Göstermelik tartışmalar için kullanılan bir deyiş var;
Kayıkçı kavgası!
Eskiden İstanbul’da Eminönü-Karaköy arasında yolcu taşıyan kayıkçılar, müşteri beklerken kendi aralarında kavgaya tutuşurmuş.
Durup dururken çıkan kavgada sesler yükselir, kürekler havaya kalkar, sağa sola savrulurmuş.
Kavga çıkınca etraflarında toplanan halktan bazılarının kafasına kürekler iner, ama kürekler ne hikmet ise kavga eden kürekçilerin hiçbirinin başına değmezmiş.
Bu düzmece kavgayı izleyenler, yankesicilerin potansiyel hedef kitlesi olurmuş.
Daha sonra Galata Köprüsü yapılınca kayıkçılar kaybolmuş ama düzmece kavgaları karaya taşınmış, kavgayı seyredenleri soymak adet olmuş.
Zaman zaman bazı yerel yöneticilerin birbirleri ile yaptıkları atışmalara tanık oluyoruz.
Yerel seçim yaklaştı.
Gündemde kalmak için düzmece ağız kavgası gerekiyor!
Hiçbir yere varamayan bu kısır çekişmelerle bir yerlere varacaklarını zannedenler boşuna birbirlerine kürek sallıyorlar.

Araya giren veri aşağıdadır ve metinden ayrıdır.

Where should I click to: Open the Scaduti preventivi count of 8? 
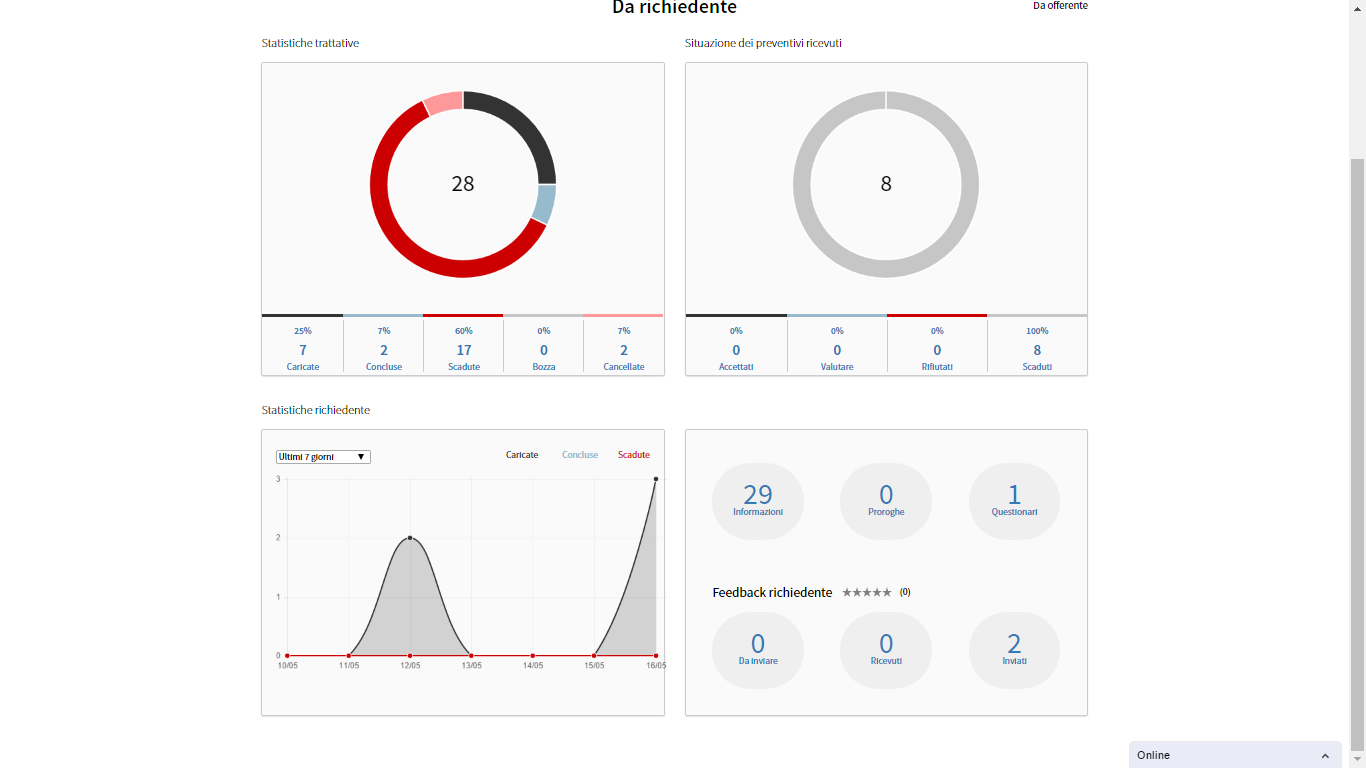[x=1037, y=350]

Suyu ısınanlara millet artık inanmıyor.
AZ GİTTİ UZ GİTTİ
Bir masal tekerlemesindeki gibi;
Bir eli sıkmak için
Az gitti, uz gitti
Dere tepe düz gitti
Çayır çimen geçti
Lale sümbül biçti
Soğuk sular içti
Bu gidiş aylar sürdü
Döndü arkasına baktı
Bir arpa boyu yol gittiğini gördü!
Şu anlaşıldı;
Yollar yürümekle aşınmıyor ama;
Her yol bir yere götürmüyor!
Bir arpa boyu yol gitmemiş oluyor.
Bundan şu anlaşılıyor.
Her yürüyen yol almış olmuyor.
Yerinde sayıyor.
Demek ki her yol bir yere çıkmıyor!
Gitmek isteyenin karşısına ‘gidilmez’ tabelası çıkıyor.
Ne yapmak lazım!
Bundan ders çıkarmalı.
Sıktığını sandığı elin kendisine faydası olmadığını anlamalı.
İşte ders almayanlar yine yola çıktı.
Sıkacağı yeni el için tekrar yola koyuldu.